▸ Task directions
Would you please return the lines of the entries below starting at the line that has "MONOist (373, 86)" and ending at the line that has "プレスリリース (403, 1502)", both included, exactly as they are?

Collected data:
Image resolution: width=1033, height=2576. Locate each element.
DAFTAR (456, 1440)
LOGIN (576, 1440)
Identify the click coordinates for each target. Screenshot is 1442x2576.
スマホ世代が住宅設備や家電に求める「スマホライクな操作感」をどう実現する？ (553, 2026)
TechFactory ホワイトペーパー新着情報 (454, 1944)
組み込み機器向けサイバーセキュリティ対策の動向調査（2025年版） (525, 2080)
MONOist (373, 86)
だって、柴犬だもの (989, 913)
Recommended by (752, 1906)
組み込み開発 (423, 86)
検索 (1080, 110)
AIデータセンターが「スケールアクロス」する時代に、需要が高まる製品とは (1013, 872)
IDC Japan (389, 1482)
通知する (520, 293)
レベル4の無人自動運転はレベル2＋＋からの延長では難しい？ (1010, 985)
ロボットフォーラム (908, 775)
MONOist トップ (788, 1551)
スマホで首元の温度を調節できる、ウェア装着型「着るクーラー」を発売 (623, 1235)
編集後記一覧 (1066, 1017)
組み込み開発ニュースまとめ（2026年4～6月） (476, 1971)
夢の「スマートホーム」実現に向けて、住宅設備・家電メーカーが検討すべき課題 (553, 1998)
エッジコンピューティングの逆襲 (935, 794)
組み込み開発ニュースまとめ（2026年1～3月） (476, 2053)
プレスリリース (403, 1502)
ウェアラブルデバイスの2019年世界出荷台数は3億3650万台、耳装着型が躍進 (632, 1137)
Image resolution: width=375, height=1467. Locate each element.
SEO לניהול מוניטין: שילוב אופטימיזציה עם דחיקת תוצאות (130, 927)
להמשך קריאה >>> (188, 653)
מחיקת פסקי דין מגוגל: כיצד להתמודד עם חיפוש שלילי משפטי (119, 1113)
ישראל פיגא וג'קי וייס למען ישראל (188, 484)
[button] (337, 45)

▸ Your response
MONOist (373, 86)
だって、柴犬だもの (989, 913)
Recommended by (752, 1906)
組み込み開発 (423, 86)
検索 (1080, 110)
AIデータセンターが「スケールアクロス」する時代に、需要が高まる製品とは (1013, 872)
IDC Japan (389, 1482)
通知する (520, 293)
レベル4の無人自動運転はレベル2＋＋からの延長では難しい？ (1010, 985)
ロボットフォーラム (908, 775)
MONOist トップ (788, 1551)
スマホで首元の温度を調節できる、ウェア装着型「着るクーラー」を発売 (623, 1235)
編集後記一覧 (1066, 1017)
組み込み開発ニュースまとめ（2026年4～6月） (476, 1971)
夢の「スマートホーム」実現に向けて、住宅設備・家電メーカーが検討すべき課題 (553, 1998)
エッジコンピューティングの逆襲 (935, 794)
組み込み開発ニュースまとめ（2026年1～3月） (476, 2053)
プレスリリース (403, 1502)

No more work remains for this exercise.